Yapılacak görev: Nitelikli yağma suçuna ilişkin Yargıtay kararının metnini, gösterilen son cümleden itibaren sürdürün.

Belge metni:
▬▬▬▬▬▬▬▬▬▬
Yargıtay Kararı 6. Ceza Dairesi 2022/4277 E. 2024/1 K. 08.01.2024 T.

YARGITAY KARARI
DAİRE : 6. Ceza Dairesi
ESAS NO : 2022/4277
KARAR NO : 2024/1
KARAR TARİHİ : 08.01.2024

MAHKEMESİ :Ceza Dairesi
SAYISI : 2020/1271 E., 2020/1933 K.
SUÇ : Nitelikli yağma
HÜKÜM : İstinaf başvurusunun esastan reddi kararı
TEBLİĞNAME GÖRÜŞÜ : Onama

İlk Derece Mahkemesince verilen hükme yönelik istinaf incelemesi üzerine Bölge Adliye Mahkemesi tarafından verilen kararın; 5271 sayılı Ceza Muhakemesi Kanunu’nun (5271 sayılı Kanun) 286 ncı maddesinin birinci fıkrası uyarınca temyiz edilebilir olduğu, 260 ıncı maddesinin birinci fıkrası gereği temyiz edenin hükmü temyize hak ve yetkisinin bulunduğu, 291 inci maddesinin birinci fıkrası gereği temyiz isteminin süresinde olduğu, 294 üncü maddesinin birinci fıkrası gereği temyiz dilekçesinde temyiz sebeplerine yer verildiği, 298 inci maddesinin birinci fıkrası gereği temyiz isteminin reddini gerektirir bir durumun bulunmadığı yapılan ön inceleme neticesinde tespit edilmekle, gereği düşünüldü:

I. HUKUKÎ SÜREÇ
1. … 11. Ağır Ceza Mahkemesinin, 07.02.2020 tarihli ve 2019/39 Esas, 2020/52 Karar sayılı kararı ile sanık hakkında, nitelikli yağma suçundan, 5237 sayılı Türk Ceza Kanunu’nun (5237 sayılı Kanun) 149 uncu maddesinin birinci fıkrasının (d) ve (h) bentleri, 53 üncü maddesinin birinci, ikinci ve üçüncü fıkraları, 58 inci maddesinin altıncı ve yedinci fıkraları uyarınca 12 yıl hapis cezası ile cezalandırılmasına, hak yoksunluklarına ve cezanın mükerrirlere özgü infaz rejimine göre çektirilmesine, karar verilmiştir.
▬▬▬▬▬▬▬▬▬▬
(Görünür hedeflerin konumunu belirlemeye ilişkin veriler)
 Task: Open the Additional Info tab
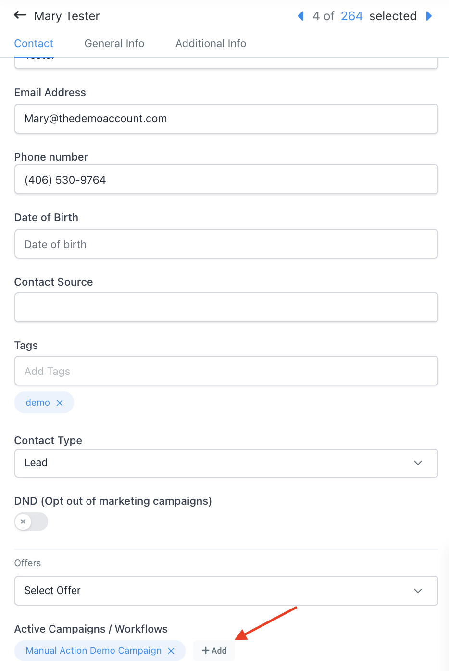click(x=211, y=43)
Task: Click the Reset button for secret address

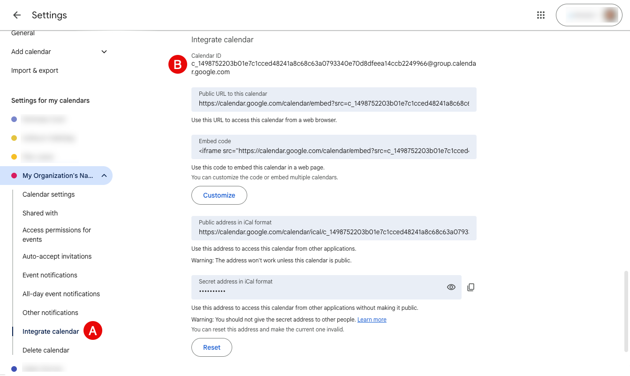Action: 212,347
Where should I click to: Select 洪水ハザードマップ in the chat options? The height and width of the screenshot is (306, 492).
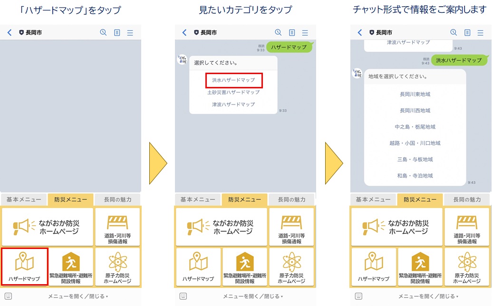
▬▬▬▬▬▬▬▬▬▬
Çözümlü problem:
2. … Bölge Adliye Mahkemesi 7. Ceza Dairesinin, 02.10.2020 tarihli ve 2020/1271 Esas, 2020/1933 Karar sayılı kararı ile sanık hakkında İlk Derece Mahkemesince kurulan hükme yönelik, sanık müdafiinin istinaf başvurusunun, tekerrüre esas alınan ilam yönünden yapılan eleştiri ile, 5271 sayılı Kanun’un 280 inci maddesinin birinci fıkrasının (a) bendi uyarınca esastan reddine, karar verilmiştir.

II. TEMYİZ SEBEPLERİ
Sanık Müdafiinin Temyiz Sebebi
1. Katılanın beyanlarındaki çelişki giderilmeden eksik kovuşturma ile hüküm kurulduğuna,
2. Yağma suçunun katılanı olan İpek’e yönelik cebir uygulanmadığından İpek’e yönelik suç vasfının hırsızlık, …’ye yönelik suç vasfının kasten yaralama suçları olduğuna,
3. Sanığın, katılanın telefonundaki resimleri silmek amacıyla telefonları aldığı gözetildiğinde faydalanma kastının bulunmadığına,
4. Etkin pişmanlık hükümlerinin uygulanması gerektiğine,
5. Sanığa yeni müdafi atandığının tebliğ edilerek 5237 sayılı Kanun’un 58 inci maddesinin uygulanması ihtimaline binaen ek savunma hakkının da hatırlatılması gerekirken yeni müdafii atanıp ek savunma hakkının sanığın bilgisi dışında atanan müdafiiye sorulması suretiyle, sanığın savunma hakkının ihlal edildiğine,
6. Takdiri indirim hükümlerinin gerekçesiz şekilde uygulanmadığına,
7. Atılı suçu işlediğine dair müşteki beyanından başka delil bulunmadığından, “Şüpheden sanık yararlanır.” ilkesi gereğince sanığın beraatine,
İlişkindir.

III. OLAY VE OLGULAR
Temyizin kapsamına göre;
A. İlk Derece Mahkemesinin Kabulü
1. Olay gecesi, sanık …’ın katılan …’a ait evde şikâyetçi … ile birlikte kaldığı sırada, İpek’e ait çanta içerisinden 5 adet telefonu ve 4.800,00 TL parayı almak istediği, şikâyetçi …’nin karşı çıkması üzerine eline aldığı kırık cam parçası ile şikâyetçiyi elinden yaralayarak İpek’e ait 5 adet telefonu ve 4.800,00 TL parayı zorla aldığının, kabul edildiği anlaşılmıştır.

2. Şikâyetçi …’nin elinde kesi olduğuna dair basit tıbbi müdahale ile giderilebilir şekilde yaralanmasını gösterir adli rapor, dava dosyasında mevcuttur.

3. Sanık savunmasında özetle, İpek’e ait telefonları içerisinde bulunan fotoğraflarını silmek için aldığına dair beyanda bulunduğu görülmüştür.

B. Bölge Adliye Mahkemesinin Kabulü
İlk Derece Mahkemesince kabul edilen Olay ve Olgularda, Bölge Adliye Mahkemesi tarafından bir isabetsizlik görülmediği anlaşılmıştır.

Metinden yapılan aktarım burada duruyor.